**Work order 1:** Translate this sentence from the article below on the Canadian corrections agreement into Spanish: "He said the move signals the Minnis administration’s commitment and focus to increased public safety."
**Work order 2:** Continue the article below on the Canadian corrections agreement, starting after its last sentence.

Canadian Deal 'Part Of Penal Reform'

The contract signing between Minister of National Security Marvin Dames and Correctional Services Canada Commissioner Anne Kelly. Photo: Terrel W. Carey Sr/Tribune Staff

The contract signing between Minister of National Security Marvin Dames and Correctional Services Canada Commissioner Anne Kelly. Photo: Terrel W. Carey Sr/Tribune Staff


Tribune Staff Reporter


THE Ministry of National Security has signed a memorandum of understanding with Correctional Services Canada, a move to aid the shift of the Bahamas Department of Correctional Services from a penal institution to correctional organisation.

During a signing ceremony held at the Paul Farquharson Conference Centre yesterday morning, National Security Minister Marvin Dames called the signing an “earnest” effort by the government to complete the long-touted transformation of the Fox Hill facility.

He said the move signals the Minnis administration’s commitment and focus to increased public safety.

The government is seeking to mirror aspects of CSC's ‘risk needs responsivity model’ at BDCS.

“The Correctional Services Act 2014 that moved the prison service into a Department of Corrections is a milestone in building the department into a leader of treatment programmes to ensure that inmates upon release from our system, have the necessary interventions to address their needs,” Mr Dames said.

**Dataset excerpts:**

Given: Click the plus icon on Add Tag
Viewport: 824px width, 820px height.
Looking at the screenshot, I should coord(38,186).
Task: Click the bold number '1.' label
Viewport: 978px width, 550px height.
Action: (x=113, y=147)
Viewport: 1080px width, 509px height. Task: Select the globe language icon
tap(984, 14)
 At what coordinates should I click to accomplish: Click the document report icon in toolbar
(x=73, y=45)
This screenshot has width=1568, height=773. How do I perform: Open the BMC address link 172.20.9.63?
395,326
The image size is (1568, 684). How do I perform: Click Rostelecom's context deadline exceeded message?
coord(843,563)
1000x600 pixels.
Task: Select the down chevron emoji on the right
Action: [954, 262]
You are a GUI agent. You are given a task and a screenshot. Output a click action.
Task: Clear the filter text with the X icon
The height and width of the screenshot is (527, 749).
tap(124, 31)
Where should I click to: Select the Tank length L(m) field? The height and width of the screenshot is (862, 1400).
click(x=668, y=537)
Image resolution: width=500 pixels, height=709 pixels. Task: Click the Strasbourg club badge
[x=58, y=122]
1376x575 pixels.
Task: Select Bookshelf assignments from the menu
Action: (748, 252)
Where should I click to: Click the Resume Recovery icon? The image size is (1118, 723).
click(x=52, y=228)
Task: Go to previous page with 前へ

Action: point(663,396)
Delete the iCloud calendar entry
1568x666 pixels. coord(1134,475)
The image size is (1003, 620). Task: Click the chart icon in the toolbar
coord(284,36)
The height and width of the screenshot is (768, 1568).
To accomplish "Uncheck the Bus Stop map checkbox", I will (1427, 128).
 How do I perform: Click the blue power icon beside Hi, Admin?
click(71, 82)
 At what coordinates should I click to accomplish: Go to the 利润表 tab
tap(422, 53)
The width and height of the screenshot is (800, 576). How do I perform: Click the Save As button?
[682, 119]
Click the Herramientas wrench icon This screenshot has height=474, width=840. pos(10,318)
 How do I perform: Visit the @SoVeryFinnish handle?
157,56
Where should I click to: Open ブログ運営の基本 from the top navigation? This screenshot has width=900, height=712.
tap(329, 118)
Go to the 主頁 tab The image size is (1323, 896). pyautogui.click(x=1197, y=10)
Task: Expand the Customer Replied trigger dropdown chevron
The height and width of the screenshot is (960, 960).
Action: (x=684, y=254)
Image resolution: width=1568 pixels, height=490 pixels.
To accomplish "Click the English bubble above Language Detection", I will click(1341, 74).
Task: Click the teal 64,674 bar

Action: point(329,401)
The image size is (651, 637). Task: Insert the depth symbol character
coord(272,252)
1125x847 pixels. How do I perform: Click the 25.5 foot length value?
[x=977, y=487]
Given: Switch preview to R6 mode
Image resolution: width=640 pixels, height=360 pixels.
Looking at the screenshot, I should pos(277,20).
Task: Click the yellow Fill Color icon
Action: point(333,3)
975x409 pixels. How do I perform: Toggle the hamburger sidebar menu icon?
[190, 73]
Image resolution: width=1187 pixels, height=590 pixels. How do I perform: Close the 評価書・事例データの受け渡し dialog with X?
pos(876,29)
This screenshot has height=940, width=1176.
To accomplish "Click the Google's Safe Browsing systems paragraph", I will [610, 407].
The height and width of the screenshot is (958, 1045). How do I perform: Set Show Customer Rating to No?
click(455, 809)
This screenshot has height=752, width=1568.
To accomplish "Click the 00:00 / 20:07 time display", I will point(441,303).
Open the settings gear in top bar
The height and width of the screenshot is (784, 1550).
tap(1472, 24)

**Task result 1:** Dijo que la medida indica el compromiso y el enfoque de la administración Minnis en una mayor seguridad pública.

**Task result 2:**
“Through the continued partnership between the Bahamas Department of Correctional Services and Correctional Services Canada which has been ongoing for a few years, we are on our way to seeing this tradition realised.”

He said the collaborative exchanges between the two facilities have already resulted in the development of an automated system to ensure the application of resources to treat inmates are effective and efficient, and the extensive training of case management staff for assessments of new inmates.

Central to these initiatives will be a specific concentration to the establishment of new parole system, which Mr Dames said is still being developed.

“Training for parole and programme officers began in the fall of 2018,” Mr Dames added. “The Inter-American Development Bank through its Citizen Security and Justice Programme (CSJP), conducted a training seminar for representatives of all branches of law enforcement stakeholders.

“During the seminar the parole legislation as expressed in the 2016 Conditional Release of Offenders Bill was analysed and recommendations for adjustment were made.”

He added: “With the charter signing today, we are highlighting what has been accomplished and the work that lies ahead.”

Mr Dames said the Ministry of National Security remains “ever mindful” that the complete transition to a correctional facility can only be accomplished through respect of Bahamian culture, a prerequisite he said the work with CSC meets.

CSC Commissioner Anne Kelly, who was on hand for yesterday's signing, said the charter between the two organisations provides a framework for the advancement of engagement activities between the two sides, inclusive of the efficient and effective assessment and treatment of inmates in their care.

Mrs Kelly said to date, CSC has hosted numerous staff from BDCS to ensure the seamless transfer of its model.

“The previous six months has seen extensive training provided to designated staff at BDCS,” she said.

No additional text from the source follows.